I know some people say that, but according to the definitions of the
unicode consortium, that is wrong! The earlier UCS-2 *cannot* represent
chars in the Supplementary Planes. The later (1996) UTF-16, which Python
uses, can. The standard considers 'UCS-2' obsolete long ago. See
https://secure.wikimedia.org/wikipedia/en/wiki/UTF-16/UCS-2
or http://www.unicode.org/faq/basic_q.html#14
The latter says: "Q: What is the difference between UCS-2 and UTF-16?
A: UCS-2 is obsolete terminology which refers to a Unicode
implementation up to Unicode 1.1, before surrogate code points and
UTF-16 were added to Version 2.0 of the standard. This term should now
be avoided."
It goes on: "Sometimes in the past an implementation has been labeled
"UCS-2" to indicate that it does not support supplementary characters
and doesn't interpret pairs of surrogate code points as characters. Such
an implementation would not handle processing of character properties,
code point boundaries, collation, etc. for supplementary characters."
I know that 16-bit Python *does* use surrogate pairs for supplementary
chars and at least some properties work for them. I am not sure exactly
what the rest means.
However, this is entirely transparent. To the Python programmer, a
unicode string is just an abstraction of a sequence of code-points.
You don't need to think about UCS-2 at all.

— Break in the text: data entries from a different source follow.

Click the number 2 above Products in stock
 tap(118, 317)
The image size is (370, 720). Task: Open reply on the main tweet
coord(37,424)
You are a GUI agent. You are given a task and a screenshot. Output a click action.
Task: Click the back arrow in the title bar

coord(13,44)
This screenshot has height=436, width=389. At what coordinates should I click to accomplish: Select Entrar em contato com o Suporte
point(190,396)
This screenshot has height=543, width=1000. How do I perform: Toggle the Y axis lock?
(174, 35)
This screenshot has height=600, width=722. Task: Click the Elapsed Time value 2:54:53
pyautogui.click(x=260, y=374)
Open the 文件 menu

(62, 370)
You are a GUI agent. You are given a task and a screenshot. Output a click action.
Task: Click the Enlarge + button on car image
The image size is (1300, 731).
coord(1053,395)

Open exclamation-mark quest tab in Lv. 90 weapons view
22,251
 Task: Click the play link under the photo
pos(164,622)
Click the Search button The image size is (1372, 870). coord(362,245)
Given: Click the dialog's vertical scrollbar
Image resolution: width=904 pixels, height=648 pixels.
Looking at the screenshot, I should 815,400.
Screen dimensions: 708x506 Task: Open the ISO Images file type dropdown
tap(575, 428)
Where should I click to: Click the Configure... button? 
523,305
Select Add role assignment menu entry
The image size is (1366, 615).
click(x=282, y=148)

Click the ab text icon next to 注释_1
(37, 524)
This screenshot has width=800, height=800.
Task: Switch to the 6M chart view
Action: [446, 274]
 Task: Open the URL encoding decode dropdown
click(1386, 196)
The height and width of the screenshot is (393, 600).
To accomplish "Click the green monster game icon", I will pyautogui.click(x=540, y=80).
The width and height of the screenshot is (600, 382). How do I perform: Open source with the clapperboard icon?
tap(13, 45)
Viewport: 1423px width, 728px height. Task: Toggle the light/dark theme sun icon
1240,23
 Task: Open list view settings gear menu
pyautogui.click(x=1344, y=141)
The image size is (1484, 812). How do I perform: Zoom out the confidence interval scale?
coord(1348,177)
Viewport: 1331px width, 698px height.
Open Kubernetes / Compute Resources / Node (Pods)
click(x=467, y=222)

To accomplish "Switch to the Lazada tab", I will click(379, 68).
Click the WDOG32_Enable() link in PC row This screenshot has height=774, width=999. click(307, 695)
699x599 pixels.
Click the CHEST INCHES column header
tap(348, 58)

The only times you need
to worry about encodings are when you're encoding unicode characters
to byte strings, or decoding bytes to unicode characters, or opening a
stream in text mode; and in those cases the only encoding that matters
is the external one.
If one uses unicode chars in the Supplementary Planes above the BMP (the
first 2**16), which require surrogate pairs for 16 bit unicode (UTF-16),
then the abstraction leaks.